Method of lines solutions of the parabolic inverse problem with an overspecification at a point

• Published in: Numerical algorithms Vol. 50; no. 4; pp. 417 - 437
• Main Authors: Dehghan, Mehdi, Shakeri, Fatemeh
• Format: Journal Article
• Language: English
• Published: Boston Springer US 01.04.2009; Springer Nature B.V
• Subjects: Algebra; Algorithms; Approximation; Boundary value problems; Computer Science; Derivatives; Differential equations; Finite difference method; Inverse problems; Mathematical analysis; Mathematical models; Method of lines; Numeric Computing; Numerical Analysis; Original Paper; Overspecification; Theory of Computation; Overspecified boundary data; Method of lines (MOL); Control parameter; System of ordinary differential equations (ODEs); Parabolic partial differential equations; Inverse problem
• ISSN: 1017-1398; 1572-9265
• DOI: 10.1007/s11075-008-9234-3

The present work is motivated by the desire to obtain numerical solution to a quasilinear parabolic inverse problem. The solution is presented by means of the method of lines.
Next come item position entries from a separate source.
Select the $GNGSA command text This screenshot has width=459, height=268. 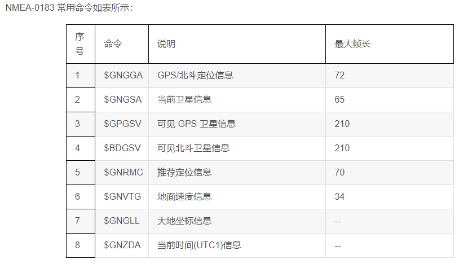point(123,99)
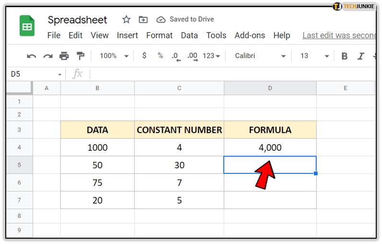
Task: Increase decimal places button
Action: [x=192, y=56]
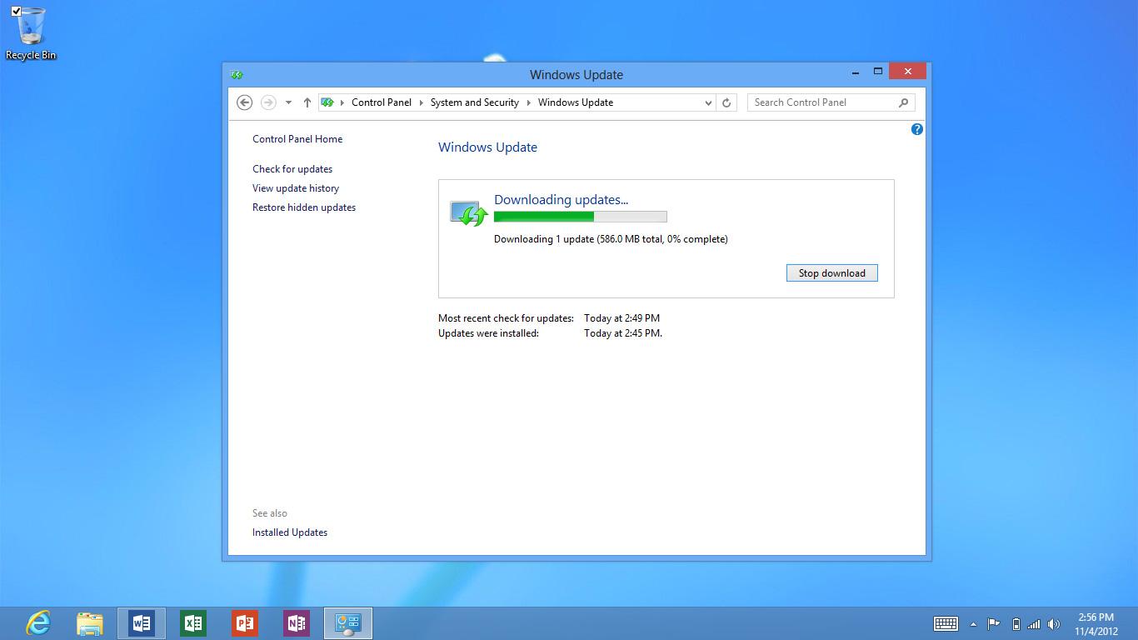Screen dimensions: 1138x640
Task: Click the Search Control Panel field
Action: [821, 102]
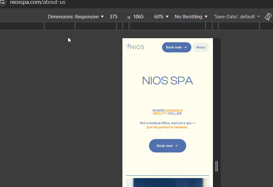Click the arrow icon in hero Book now

pos(176,146)
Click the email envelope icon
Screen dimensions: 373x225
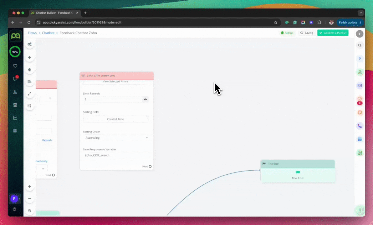[360, 86]
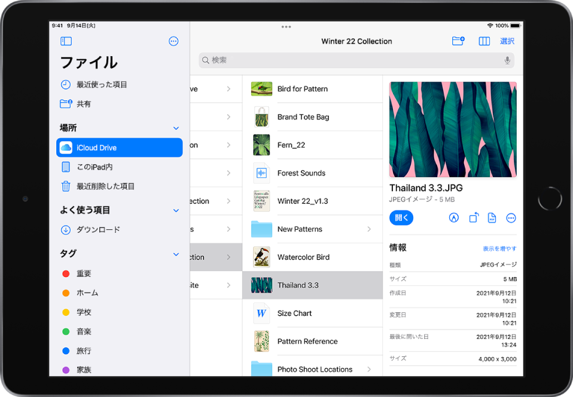Tap the microphone icon in search bar
The width and height of the screenshot is (573, 397).
tap(507, 60)
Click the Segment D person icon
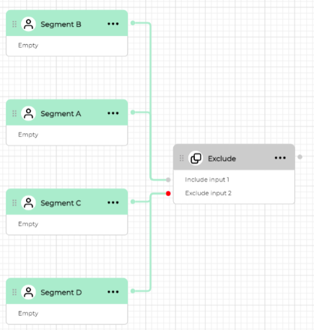Image resolution: width=314 pixels, height=330 pixels. [28, 292]
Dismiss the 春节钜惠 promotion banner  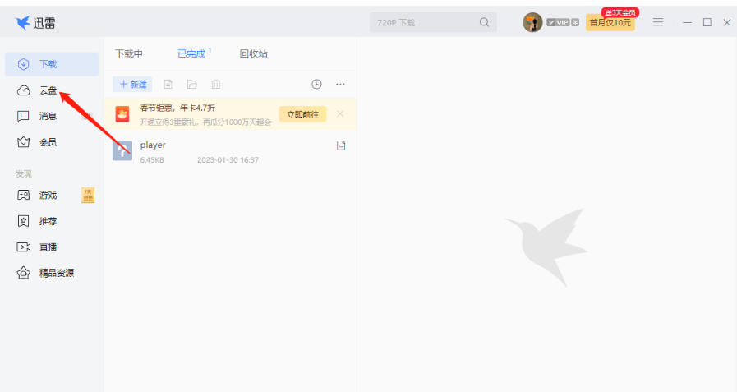coord(340,114)
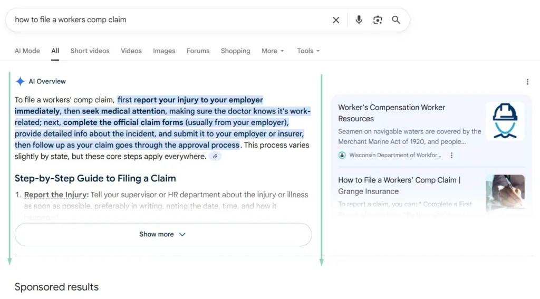Clear the search box with X icon

point(336,20)
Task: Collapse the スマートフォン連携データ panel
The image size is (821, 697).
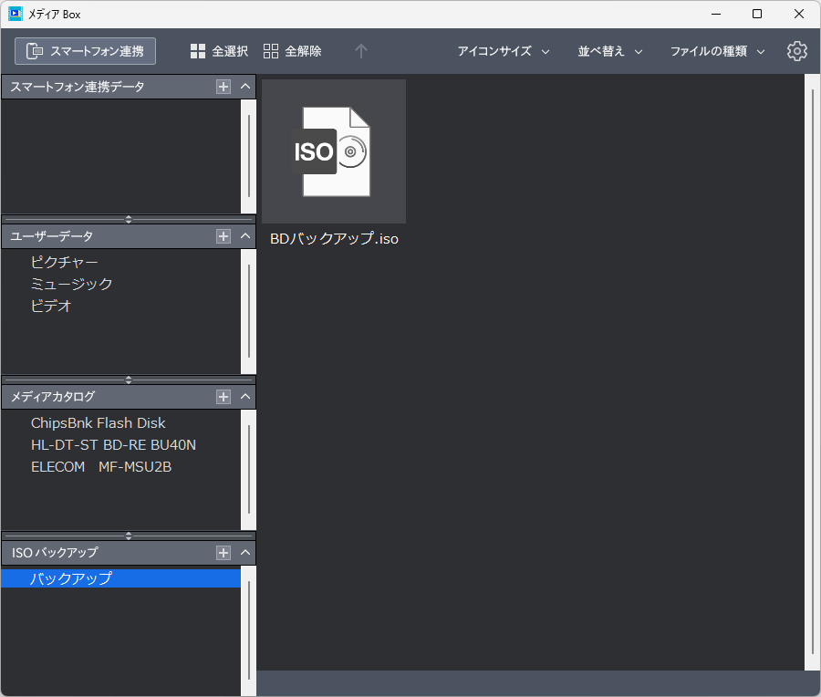Action: (244, 86)
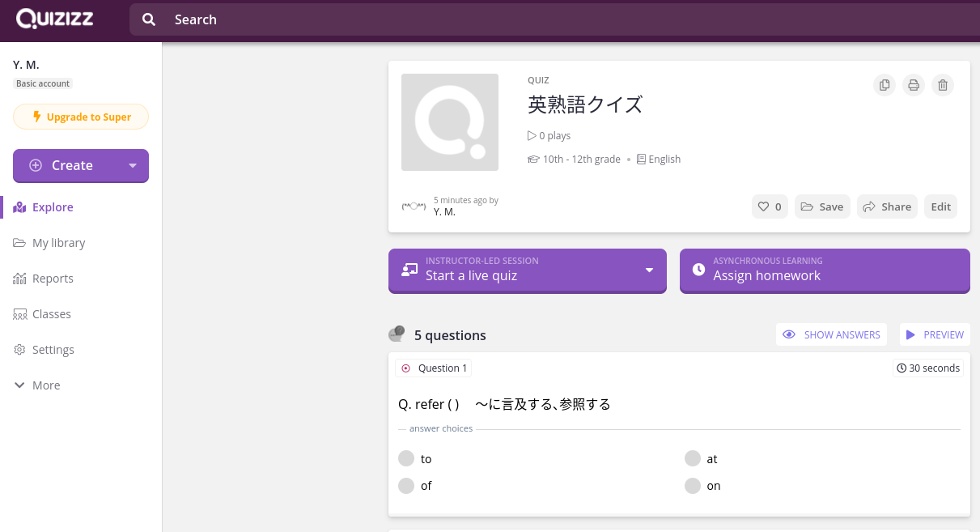The width and height of the screenshot is (980, 532).
Task: Click the heart icon to like the quiz
Action: coord(762,206)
Method of lines is an alternative computational approach which involves making an approximation to the space derivatives and reducing the problem to a system of ordinary differential equations in the variable time, then a proper initial value problem solver can be used to solve this ordinary differential equations system. Some numerical examples and also comparison with finite difference methods will be investigated to confirm the efficiency of this procedure.